REQUIREMENT A —
In the blog excerpt on climate ethics and political science, what term does Gardiner use for our readiness to accept logically weak arguments for not acting on climate change?
REQUIREMENT B —
From the blog excerpt on climate ethics and political science, quote word for word the part that opens with the words containing "Gardiner on climate" and closes with "our own lives.".
REQUIREMENT C —
Extend the blog excerpt on climate ethics and political science, picking up after its final sentence.

DOCUMENT SECTION —
####

Nutt is now associated with the Independent Scientific Committee on Drugs which has a great deal of useful information about drugs and harm reduction on their website.

Gardiner on climate ethics and moral corruption

In A Perfect Moral Storm: The Ethical Tragedy of Climate Change, Stephen Gardiner addresses the argument that a green energy revolution could be an exciting opportunity that benefits the lives of those who are alive today as well as those in future generations.

He characterizes this perspective as potentially interesting empirically, but largely unimportant ethically. It would be good if we could solve climate change while benefitting ourselves, but we have a moral obligation to address it even if doing so requires sacrificing things that we value in our own lives.

Generally speaking, Gardiner’s strongest point is that we are strongly psychologically disinclined to take responsibility for our contribution or to do anything about it. Because we have an intense desire to persist in climate-altering behaviours, we are willing to accept logically weak arguments for why we ought not to do anything, why we have already done enough, why the problem will solve itself, etc. He refers to this as “moral corruption”. In my experience, this self-justifying and self-deceptive behaviour is especially evident when people try to justify activities that (a) contribute very substantially to their personal carbon footprint, and which are (b) basically entirely voluntary and recreational.

On political ‘science’

As a consequence of returning to school, I am asked several times a day about what my field of study is. This is a touch awkward, as I have never really believed in the ‘science’ part of ‘political science’. I don’t think political phenomena can generally be effectively studied using quantitative methods. Indeed, I would be a lot more comfortable in a discipline with a name like ‘politics, philosophy, and economics’.

Thankfully, I can often dodge the ‘science’ part by saying that I study ‘environmental politics’. Those with a strong interest in academic taxonomy will sometimes persist in questioning until I name a discipline that is formally recognized at this institution, but most people seem content to accept ‘environmental politics’ as a field of study.

####

RECORD EXTRACTS —
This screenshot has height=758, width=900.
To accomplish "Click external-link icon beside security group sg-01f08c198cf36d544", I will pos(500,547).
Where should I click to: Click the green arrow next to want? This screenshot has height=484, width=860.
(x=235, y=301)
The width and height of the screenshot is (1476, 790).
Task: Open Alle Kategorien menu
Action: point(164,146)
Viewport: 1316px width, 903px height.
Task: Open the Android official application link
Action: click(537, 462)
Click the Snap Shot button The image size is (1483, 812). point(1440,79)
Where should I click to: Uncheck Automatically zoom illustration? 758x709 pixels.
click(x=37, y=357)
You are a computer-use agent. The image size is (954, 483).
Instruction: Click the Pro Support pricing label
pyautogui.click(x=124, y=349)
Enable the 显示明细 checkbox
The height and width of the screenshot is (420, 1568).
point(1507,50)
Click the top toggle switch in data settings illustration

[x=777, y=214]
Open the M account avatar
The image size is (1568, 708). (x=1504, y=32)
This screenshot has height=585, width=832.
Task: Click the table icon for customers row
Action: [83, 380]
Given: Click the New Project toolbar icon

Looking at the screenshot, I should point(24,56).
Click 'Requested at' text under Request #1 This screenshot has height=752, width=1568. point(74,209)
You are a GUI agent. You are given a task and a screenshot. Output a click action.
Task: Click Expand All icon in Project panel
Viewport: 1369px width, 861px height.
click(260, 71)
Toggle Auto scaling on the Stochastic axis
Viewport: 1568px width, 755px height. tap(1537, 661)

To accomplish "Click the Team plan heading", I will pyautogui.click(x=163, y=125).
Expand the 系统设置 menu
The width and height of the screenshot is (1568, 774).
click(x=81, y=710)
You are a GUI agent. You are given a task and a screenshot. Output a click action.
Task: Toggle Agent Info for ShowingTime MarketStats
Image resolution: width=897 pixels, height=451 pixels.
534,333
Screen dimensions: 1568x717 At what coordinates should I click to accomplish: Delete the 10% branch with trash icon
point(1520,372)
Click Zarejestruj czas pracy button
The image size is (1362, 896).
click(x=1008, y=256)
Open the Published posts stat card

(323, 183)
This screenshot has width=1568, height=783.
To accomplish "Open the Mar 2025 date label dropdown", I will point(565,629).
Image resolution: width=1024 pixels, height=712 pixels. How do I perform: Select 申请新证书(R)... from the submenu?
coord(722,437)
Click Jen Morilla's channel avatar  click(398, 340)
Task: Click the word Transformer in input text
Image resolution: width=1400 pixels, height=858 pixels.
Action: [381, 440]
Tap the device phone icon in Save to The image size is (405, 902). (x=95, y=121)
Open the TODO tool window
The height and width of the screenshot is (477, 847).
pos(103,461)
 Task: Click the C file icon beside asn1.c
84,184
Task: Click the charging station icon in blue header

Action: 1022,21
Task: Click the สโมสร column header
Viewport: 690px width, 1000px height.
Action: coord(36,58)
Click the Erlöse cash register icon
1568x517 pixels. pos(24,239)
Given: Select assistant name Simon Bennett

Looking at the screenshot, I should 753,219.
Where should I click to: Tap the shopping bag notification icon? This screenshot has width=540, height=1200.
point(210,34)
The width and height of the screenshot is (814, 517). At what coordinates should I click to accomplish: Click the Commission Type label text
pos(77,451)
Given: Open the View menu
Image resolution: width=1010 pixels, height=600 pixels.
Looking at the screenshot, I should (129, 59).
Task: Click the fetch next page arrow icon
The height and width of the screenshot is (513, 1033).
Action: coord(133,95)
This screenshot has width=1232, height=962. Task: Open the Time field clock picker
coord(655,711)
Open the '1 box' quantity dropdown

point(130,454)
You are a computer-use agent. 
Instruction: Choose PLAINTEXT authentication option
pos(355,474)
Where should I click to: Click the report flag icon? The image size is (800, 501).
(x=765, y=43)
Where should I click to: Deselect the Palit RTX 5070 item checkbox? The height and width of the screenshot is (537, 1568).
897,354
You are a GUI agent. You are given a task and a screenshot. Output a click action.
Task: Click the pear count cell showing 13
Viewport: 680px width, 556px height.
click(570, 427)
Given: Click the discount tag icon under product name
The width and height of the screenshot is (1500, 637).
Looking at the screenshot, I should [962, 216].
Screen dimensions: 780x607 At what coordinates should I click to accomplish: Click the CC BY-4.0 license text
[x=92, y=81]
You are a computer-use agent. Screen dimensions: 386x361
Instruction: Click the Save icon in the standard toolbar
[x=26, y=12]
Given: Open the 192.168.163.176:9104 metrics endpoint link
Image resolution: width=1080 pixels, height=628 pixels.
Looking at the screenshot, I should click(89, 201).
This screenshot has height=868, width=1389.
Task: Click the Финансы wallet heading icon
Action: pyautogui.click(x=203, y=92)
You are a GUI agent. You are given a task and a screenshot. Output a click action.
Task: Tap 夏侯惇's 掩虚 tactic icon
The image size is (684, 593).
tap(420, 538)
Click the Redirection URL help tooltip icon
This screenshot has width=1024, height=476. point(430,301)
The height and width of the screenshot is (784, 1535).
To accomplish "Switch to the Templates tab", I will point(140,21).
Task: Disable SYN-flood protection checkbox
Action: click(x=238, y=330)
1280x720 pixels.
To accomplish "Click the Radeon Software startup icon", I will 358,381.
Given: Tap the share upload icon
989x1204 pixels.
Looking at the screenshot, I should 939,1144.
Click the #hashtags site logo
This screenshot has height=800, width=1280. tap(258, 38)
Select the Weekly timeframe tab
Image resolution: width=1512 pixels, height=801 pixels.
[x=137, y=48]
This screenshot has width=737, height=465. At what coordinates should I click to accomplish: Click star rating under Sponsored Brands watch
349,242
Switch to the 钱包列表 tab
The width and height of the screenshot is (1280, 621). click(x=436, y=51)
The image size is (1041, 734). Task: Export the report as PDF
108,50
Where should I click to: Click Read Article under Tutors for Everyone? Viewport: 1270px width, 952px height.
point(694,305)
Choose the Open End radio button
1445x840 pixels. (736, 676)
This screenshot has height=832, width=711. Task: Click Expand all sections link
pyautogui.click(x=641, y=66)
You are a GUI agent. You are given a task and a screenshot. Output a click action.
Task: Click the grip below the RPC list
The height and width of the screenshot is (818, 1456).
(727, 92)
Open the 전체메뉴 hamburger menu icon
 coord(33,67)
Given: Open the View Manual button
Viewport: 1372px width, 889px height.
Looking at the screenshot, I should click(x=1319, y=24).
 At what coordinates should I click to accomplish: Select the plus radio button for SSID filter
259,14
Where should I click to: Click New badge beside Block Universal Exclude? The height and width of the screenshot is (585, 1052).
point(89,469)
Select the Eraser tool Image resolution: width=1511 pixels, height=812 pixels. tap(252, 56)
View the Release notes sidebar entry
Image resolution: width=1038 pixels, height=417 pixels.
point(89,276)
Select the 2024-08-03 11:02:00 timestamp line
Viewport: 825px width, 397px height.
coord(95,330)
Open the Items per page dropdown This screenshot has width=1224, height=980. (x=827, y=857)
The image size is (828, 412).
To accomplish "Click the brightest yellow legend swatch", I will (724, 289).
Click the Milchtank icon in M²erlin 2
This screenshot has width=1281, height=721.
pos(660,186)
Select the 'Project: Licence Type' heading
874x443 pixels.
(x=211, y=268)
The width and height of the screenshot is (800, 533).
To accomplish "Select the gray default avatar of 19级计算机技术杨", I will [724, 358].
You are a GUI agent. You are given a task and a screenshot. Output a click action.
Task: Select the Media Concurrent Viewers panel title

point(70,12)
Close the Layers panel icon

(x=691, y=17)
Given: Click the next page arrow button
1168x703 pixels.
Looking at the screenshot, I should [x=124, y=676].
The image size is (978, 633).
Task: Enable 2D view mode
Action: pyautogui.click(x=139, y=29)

####

EXERCISE RESPONSE A —
He calls it "moral corruption."

EXERCISE RESPONSE B —
Gardiner on climate ethics and moral corruption

In A Perfect Moral Storm: The Ethical Tragedy of Climate Change, Stephen Gardiner addresses the argument that a green energy revolution could be an exciting opportunity that benefits the lives of those who are alive today as well as those in future generations.

He characterizes this perspective as potentially interesting empirically, but largely unimportant ethically. It would be good if we could solve climate change while benefitting ourselves, but we have a moral obligation to address it even if doing so requires sacrificing things that we value in our own lives.

EXERCISE RESPONSE C —
There is science involved in this area of research, certainly, but it pertains mostly to how the physical world responds to human choices, not to attempts to understand human interaction and institutions numerically. The interaction between carbon dioxide and electromagnetic radiation can be well-explained mathematically – the relationship between what scientists know and how governments behave, much less so.

Massey College at the end of summer

Massey College is full of luxurious silence. At night, it is usually only possible to hear the water flowing into the pond in the main quad and the chirp of a few insects. The contrast with a room overlooking College Street is excessive, and the new transition has been a reminder of how important a home’s acoustic surroundings are for determining how pleasant or unpleasant it is to occupy.

We will see if the place becomes less tranquil as more of the junior fellows move in. For now, I am enjoying the ease with which I can pretend I am in rural Vermont, rather than the middle of Canada’s most sprawling metropolis.

It’s also remarkable to be living in a building designed by a single person (and a British Columbian) with the clear purpose of serving as a home for a group of young scholars. Some of this is revealed in tiny details, like how the desk chairs in the studies tuck elegantly against the side of the desk, or how the lamp behind the bed is designed to be easily turned on or off by a person reading. To get myself thinking about communal and intentional forms of living, I have been reading the Rule of Saint Benedict. It contains some good advice for people and communities in general, though I am glad not to be living in a place where supreme obedience to an abbot and scripture is a central part of life. Rather, the main aim will be to devote myself to scholarly work – research and writing.